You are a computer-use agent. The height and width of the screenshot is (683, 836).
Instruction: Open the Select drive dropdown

...

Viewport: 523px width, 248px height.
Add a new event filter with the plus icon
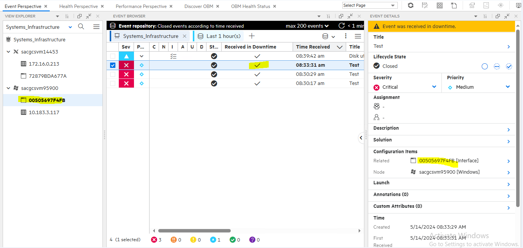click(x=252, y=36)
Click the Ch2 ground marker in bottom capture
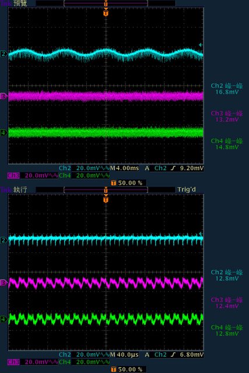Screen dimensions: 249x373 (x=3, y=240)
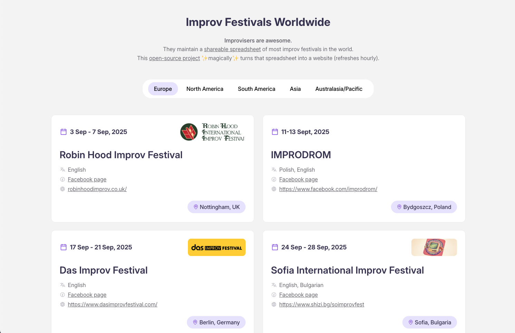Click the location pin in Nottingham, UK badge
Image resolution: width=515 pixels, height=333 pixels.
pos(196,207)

> [Stated exercise] Reproduce verbatim every line of the entries from the one containing "Viewport: 523px width, 248px height." down to the one containing "pos(196,207)", with both of those lines included. Omit the pictures from your output.

> [Solution below]
Viewport: 523px width, 248px height.
Add a new event filter with the plus icon
click(x=252, y=36)
Click the Ch2 ground marker in bottom capture
Screen dimensions: 249x373 (x=3, y=240)
Click the location pin in Nottingham, UK badge
Image resolution: width=515 pixels, height=333 pixels.
pos(196,207)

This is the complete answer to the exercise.